Great supervision makes you a better practitioner/therapist/social worker/manager (substitute your role here)!
Bold claim? Maybe, but it is something I notice daily with those I work with, and one of the reasons I am passionate about supervision being an essential tool in maintaining your wellbeing in your work role.
One of the books on my school holiday pile is Rising Strong by Brene Brown – the latest book in her collection based on courage and vulnerability.
In chapter 2 Brown describes the process of “Rising Strong” following adversity. She talks about the Reckoning (experiencing an uncomfortable or painful situation such as an argument or failure and becoming aware of the emotional context around it), the Rumble (allowing yourself to be in the discomfort, to feel vulnerable and to learn from it) and the Revolution (making a decision on future action based on a choice rather than a fear or pain response)
I regularly experience this process being paralleled in supervision. Effective supervision offers a safe, non-judgmental space for the reflective process. This allows a practitioner to explore all aspects of what has happened in a challenging work scenario. These aspects can be the tangible (who did what, what was said, what was the outcome) and the intangible (what the supervisee felt, thought, was triggered by). Through this deeper understanding the supervisee is better able to make effective choices about resolving the current situation, or responding to their next challenging client intervention.

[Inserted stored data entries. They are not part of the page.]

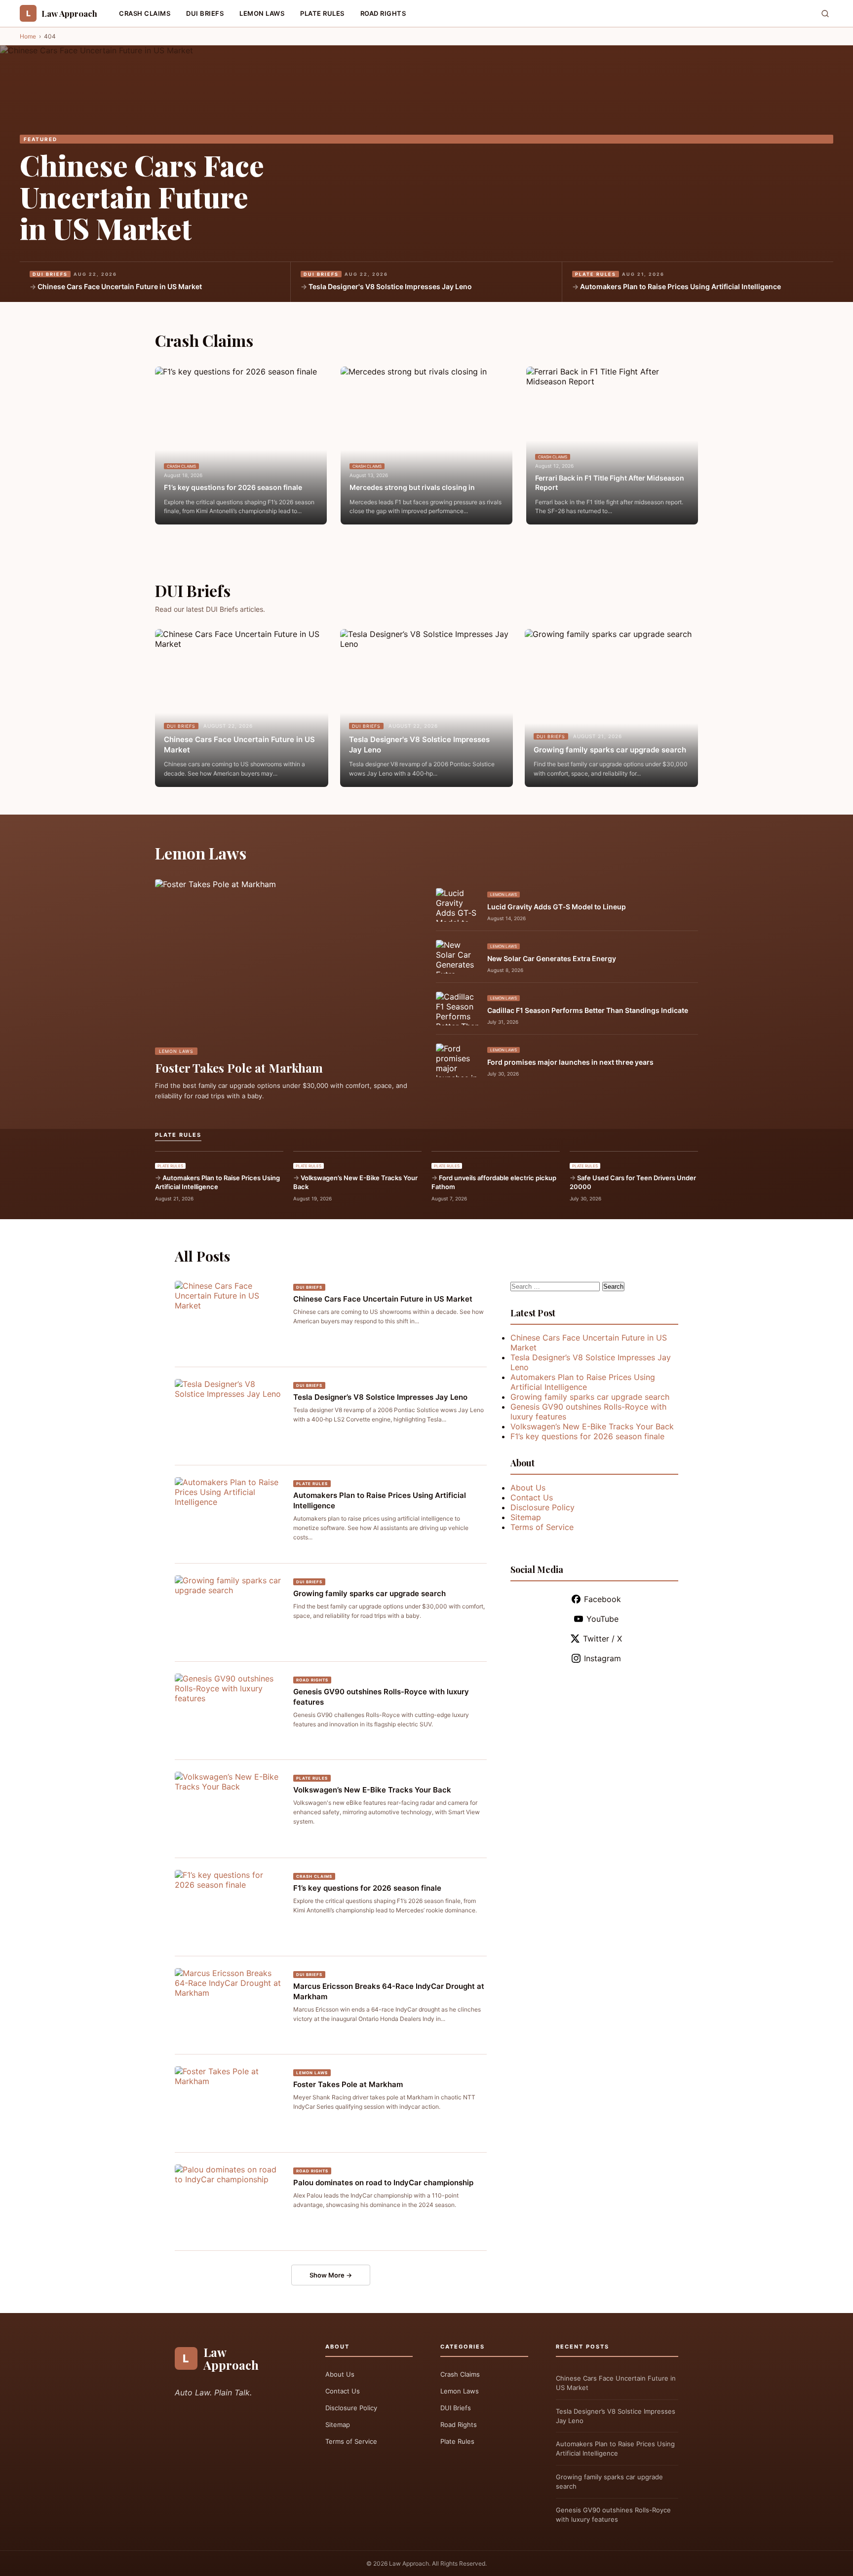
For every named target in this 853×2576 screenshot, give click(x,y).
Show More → (331, 2275)
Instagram (602, 1658)
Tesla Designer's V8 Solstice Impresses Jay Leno (390, 286)
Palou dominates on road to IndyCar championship (383, 2182)
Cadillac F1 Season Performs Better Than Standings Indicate (587, 1010)
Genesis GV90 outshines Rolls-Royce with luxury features (613, 2514)
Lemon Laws (261, 13)
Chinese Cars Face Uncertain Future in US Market (142, 196)
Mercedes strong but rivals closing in (412, 487)
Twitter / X (602, 1638)
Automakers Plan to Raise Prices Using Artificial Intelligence (680, 286)
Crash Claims (144, 13)
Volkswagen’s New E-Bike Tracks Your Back (355, 1182)
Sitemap (525, 1517)
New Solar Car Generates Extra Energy (551, 958)
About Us (527, 1488)
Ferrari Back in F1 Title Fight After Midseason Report (609, 483)
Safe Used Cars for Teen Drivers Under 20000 (633, 1182)
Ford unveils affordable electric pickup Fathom (493, 1182)
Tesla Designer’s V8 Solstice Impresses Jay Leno (380, 1397)
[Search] (825, 13)
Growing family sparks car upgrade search (610, 749)
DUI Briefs (205, 13)
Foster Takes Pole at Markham (239, 1068)
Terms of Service (542, 1527)
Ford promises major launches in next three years (570, 1062)
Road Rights (383, 13)
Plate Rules (322, 13)
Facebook (602, 1599)
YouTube (602, 1619)
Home (28, 36)
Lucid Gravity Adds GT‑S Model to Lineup (556, 906)
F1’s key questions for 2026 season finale (233, 487)
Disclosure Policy (542, 1507)
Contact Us (531, 1497)
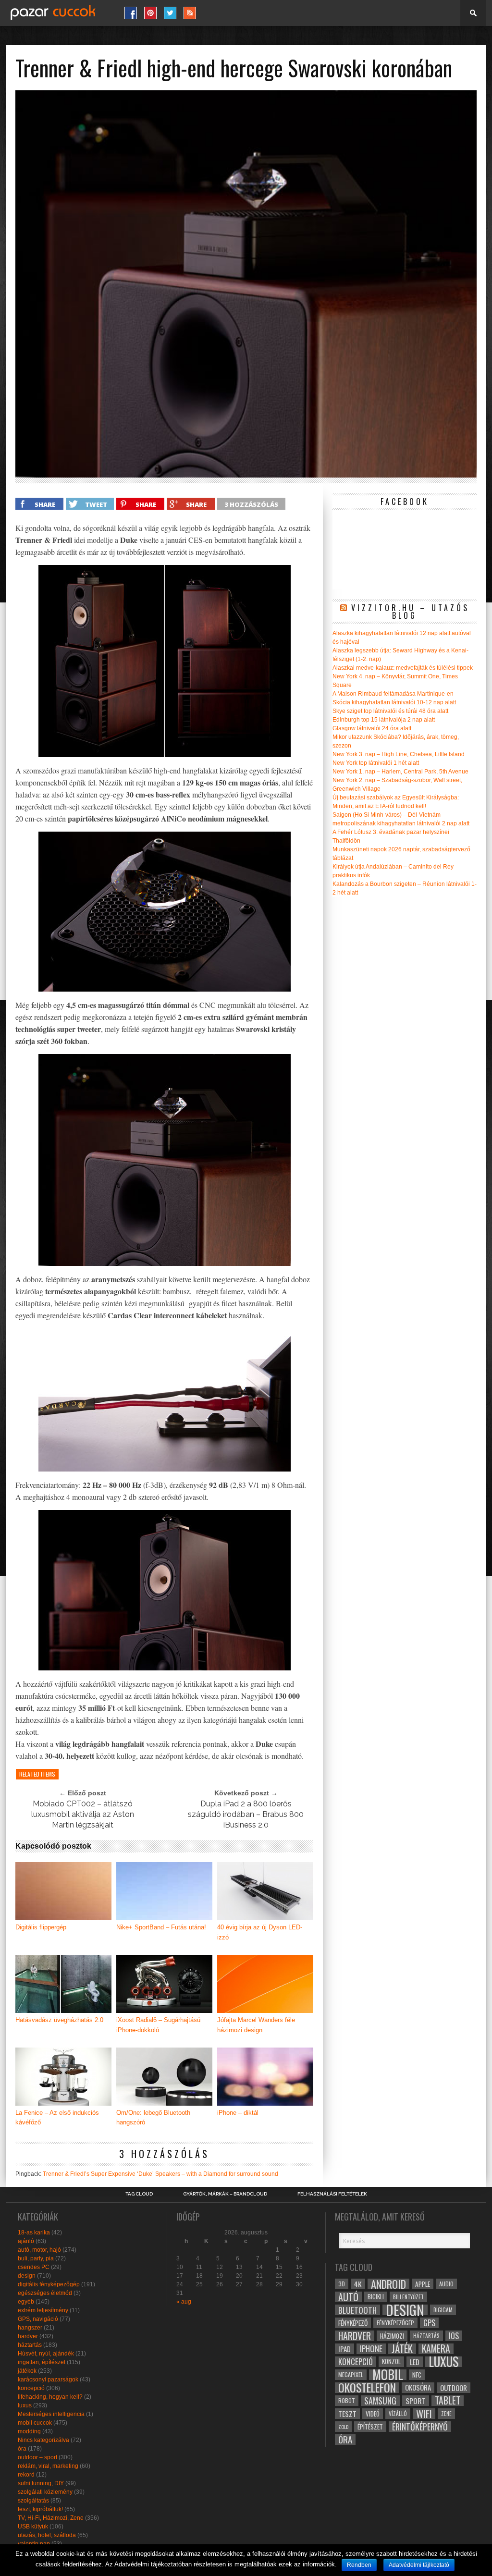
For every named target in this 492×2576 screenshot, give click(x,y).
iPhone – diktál (237, 2112)
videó (373, 2413)
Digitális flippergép (40, 1927)
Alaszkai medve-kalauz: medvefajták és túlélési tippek (402, 667)
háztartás (30, 2345)
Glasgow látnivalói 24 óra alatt (371, 728)
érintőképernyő (420, 2426)
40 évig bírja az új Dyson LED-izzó (259, 1932)
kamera (436, 2348)
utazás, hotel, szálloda (47, 2535)
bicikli (376, 2296)
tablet (447, 2400)
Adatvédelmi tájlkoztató (419, 2565)
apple (422, 2284)
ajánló (26, 2241)
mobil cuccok (35, 2422)
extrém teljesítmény (43, 2310)
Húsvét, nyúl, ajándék (46, 2353)
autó (348, 2297)
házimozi (392, 2336)
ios (454, 2336)
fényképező (353, 2323)
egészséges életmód (45, 2293)
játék (402, 2348)
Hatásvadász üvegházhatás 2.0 (59, 2020)
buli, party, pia (36, 2258)
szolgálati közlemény (45, 2492)
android (388, 2284)
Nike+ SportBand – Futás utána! (161, 1927)
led (414, 2361)
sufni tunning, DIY (41, 2483)
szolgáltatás (33, 2500)
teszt (347, 2413)
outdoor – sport (37, 2457)
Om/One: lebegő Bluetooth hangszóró (153, 2117)
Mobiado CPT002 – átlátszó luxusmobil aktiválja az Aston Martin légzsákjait (82, 1814)
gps (429, 2323)
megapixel (350, 2374)
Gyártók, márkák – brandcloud (225, 2194)
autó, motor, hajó (39, 2249)
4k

Professional supervision provides a confidential space to look at those aspects of our work performance (and our humanness) which we may not feel safe exploring with our colleagues/manager/friends, because a strong, mutually respectful supervision relationship allows for vulnerability. Sometimes it can be uncomfortable and disconcerting to explore and I often wonder if that potential for being vulnerable is a reason why some practitioners avoid participating in supervision.
Yet in my experience, those who effectively and regularly use supervision as a means for their own professional growth become even better clinicians, therapists, social service providers as a result. Just as important they are more resilient and less likely to burn out or leave the workforce.
Brown states “the opposite of recognizing that we’re feeling something is denying our emotions. The opposite of being curious is disengaging. When we deny our stories and disengage from tough emotions they don’t go away; instead they own us, they define us. Our job is not to deny the story, but to defy the ending – to rise strong, recognise our story and rumble with the truth until we get to a place where we think, Yes this is what happened, this is my truth. And I will choose how this story ends.”
So I stand by my claim, and issue a challenge to give supervision a try for everyone’s benefit.
Oh and if you have read this far – the image on today’s blog is of the lovely Langs Beach where we are spending time eeking out the last of the mild autumn weather during the school holiday break.